A bank robber left empty-handed after a cashier in Worcester Park told him to f*** off when he demanded money from her till.

Gary Thompson, 55, had been more successful just 13 days before when he walked out of a Nationwide bank in London Road, Morden with £3,305, claiming to have a bomb strapped to him.

That money has never been recovered.

Thompson was sentenced to seven and a half years in jail on Friday at Kingston Crown Court for the bank robberies which he claims were to pay off spiralling debts to drug dealers.

This was the 50th time Thompson had been before the courts, mostly for petty crimes apart from another armed robbery on the Prince of Wales in Cheam in 1997.

The court heard how Thompson had targeted the Halifax in Central Road, Worcester Park on January 29, threatening staff and customers with an imitation gun.

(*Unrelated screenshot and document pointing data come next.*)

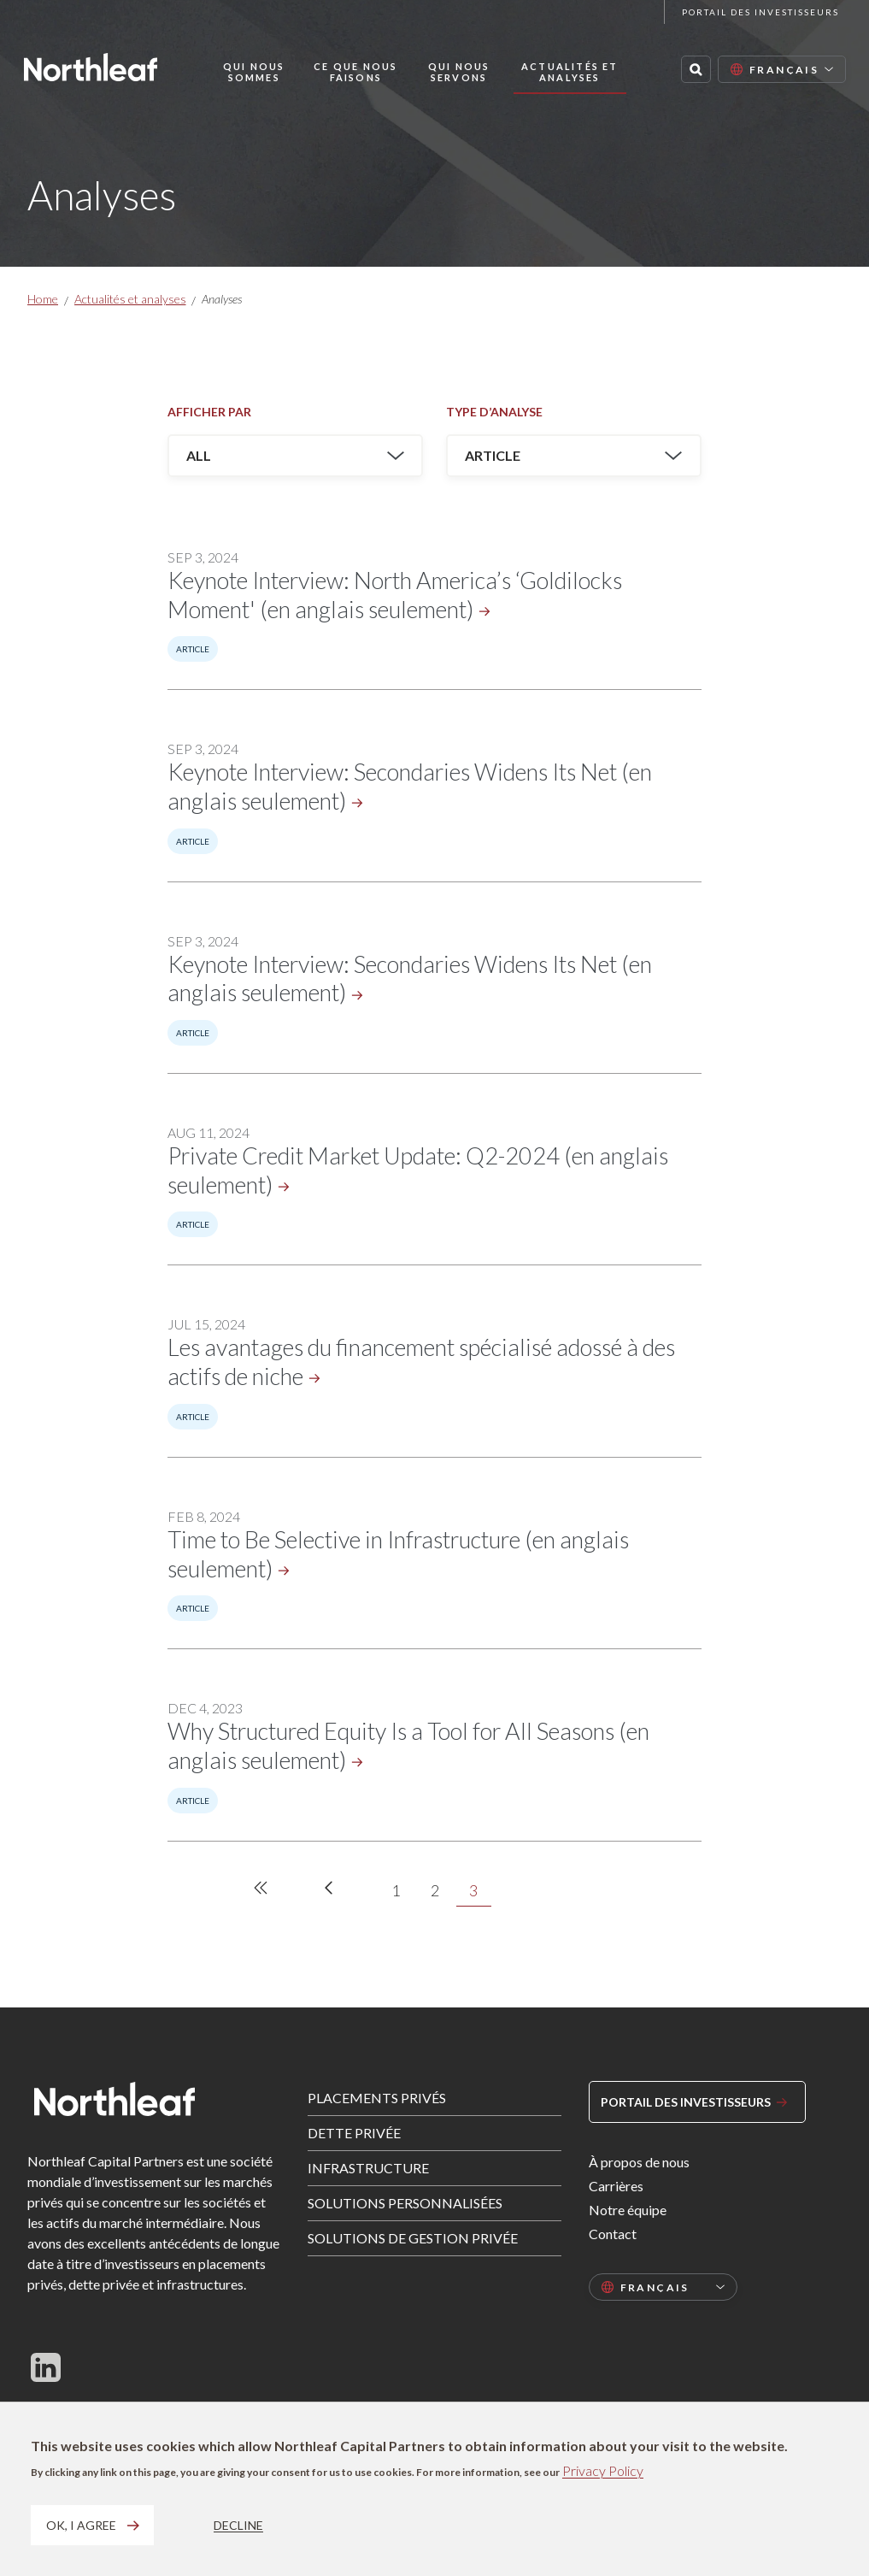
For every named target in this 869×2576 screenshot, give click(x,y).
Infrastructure (368, 2168)
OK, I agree (81, 2525)
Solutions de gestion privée (413, 2238)
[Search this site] (696, 69)
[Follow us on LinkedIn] (45, 2367)
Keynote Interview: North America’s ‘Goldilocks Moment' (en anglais (394, 594)
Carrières (616, 2186)
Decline (238, 2525)
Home (42, 299)
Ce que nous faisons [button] (355, 72)
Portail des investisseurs (760, 12)
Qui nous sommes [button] (254, 72)
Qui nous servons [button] (459, 72)
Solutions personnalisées (405, 2203)
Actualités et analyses (130, 299)
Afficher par (209, 411)
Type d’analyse (494, 411)
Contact (613, 2233)
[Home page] (90, 67)
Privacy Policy (602, 2470)
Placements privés (377, 2098)
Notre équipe (627, 2210)
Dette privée (354, 2133)
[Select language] (782, 69)
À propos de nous (639, 2162)
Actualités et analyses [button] (570, 72)
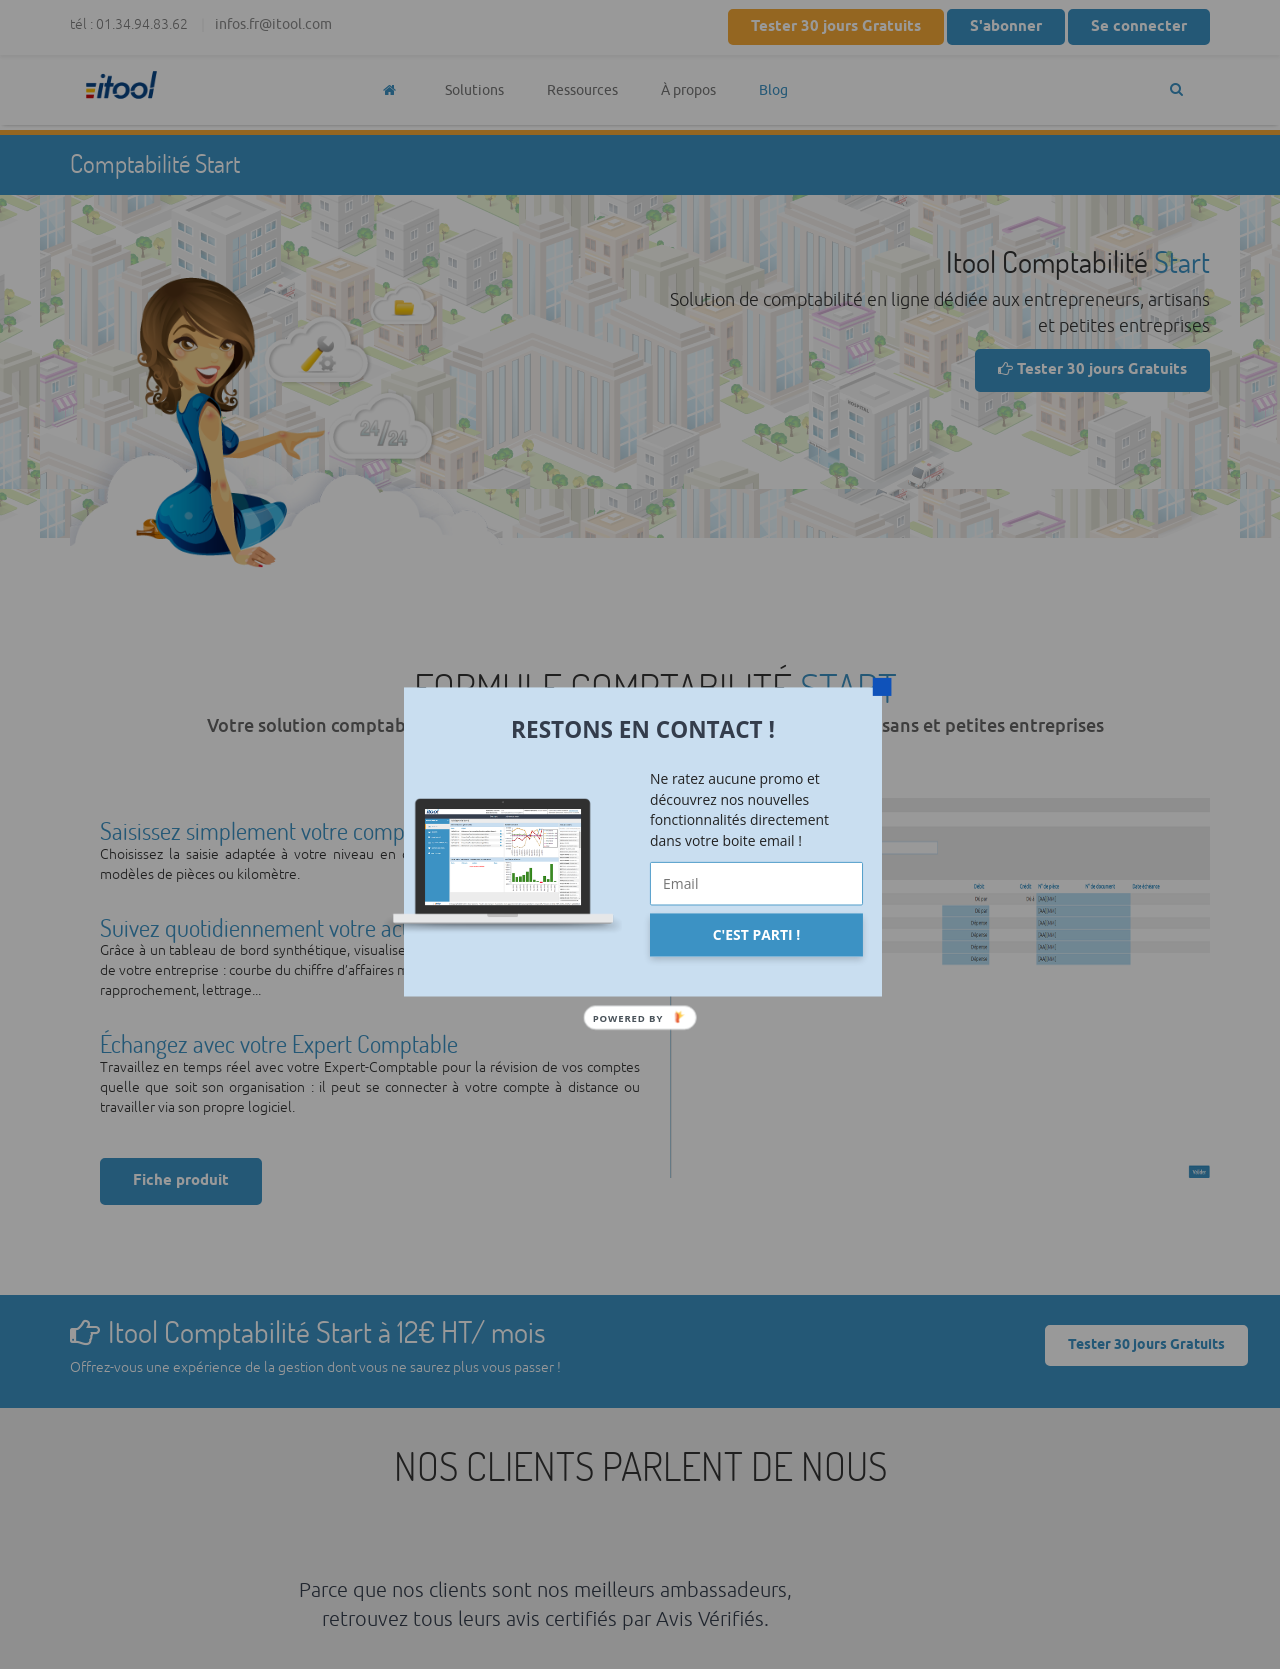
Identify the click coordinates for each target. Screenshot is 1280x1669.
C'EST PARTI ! (756, 934)
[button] (643, 729)
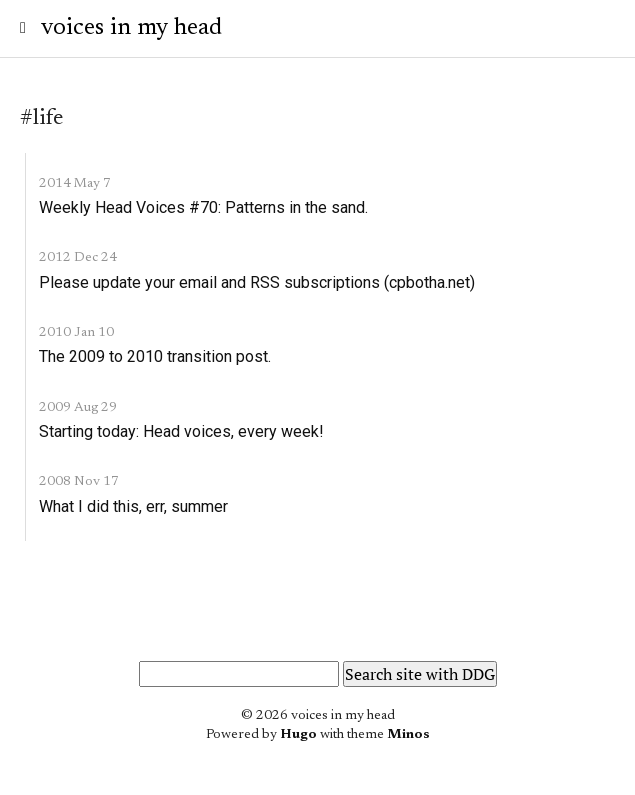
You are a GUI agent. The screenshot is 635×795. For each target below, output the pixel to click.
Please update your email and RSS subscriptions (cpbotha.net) (257, 282)
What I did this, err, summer (133, 506)
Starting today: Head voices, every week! (181, 431)
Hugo (298, 735)
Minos (408, 735)
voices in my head (131, 28)
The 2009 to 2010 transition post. (155, 356)
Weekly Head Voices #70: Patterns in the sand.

Cashier Sandra Warren told Thompson to "f*** off" and then walked into the bank’s back office meaning he had left empty handed.

Defence counsel Alexander Gorst argued that Thompson, of Redwing Road, Wallington, turned to drugs after suffering from post-traumatic stress.

Mr Gorst said: "In 2013 he was attacked by some strangers and that played some part in this offence.

"These offences were to pay drug dealers. I don’t seek to undermine the stress suffered by the first victim. She described the ‘bomb’ as very crude. This was a crime of desperation."

Prosecutor Mark Gadsden said Thompson’s crimes had "deeply affected" his victims with some of the Morden bank staff not being able to return to work due to stress.

The court heard how he had received suspended sentences for actual bodily harm and theft just a month before the first robbery and will have to serve a further 18 months for these.

Judge Silas Reid said: "It seems inevitable to me you will commit other crimes when you are released.

"If you do not use this sentence to change, then you will commit other crimes and spend the rest of your life behind bars going in and out of prison."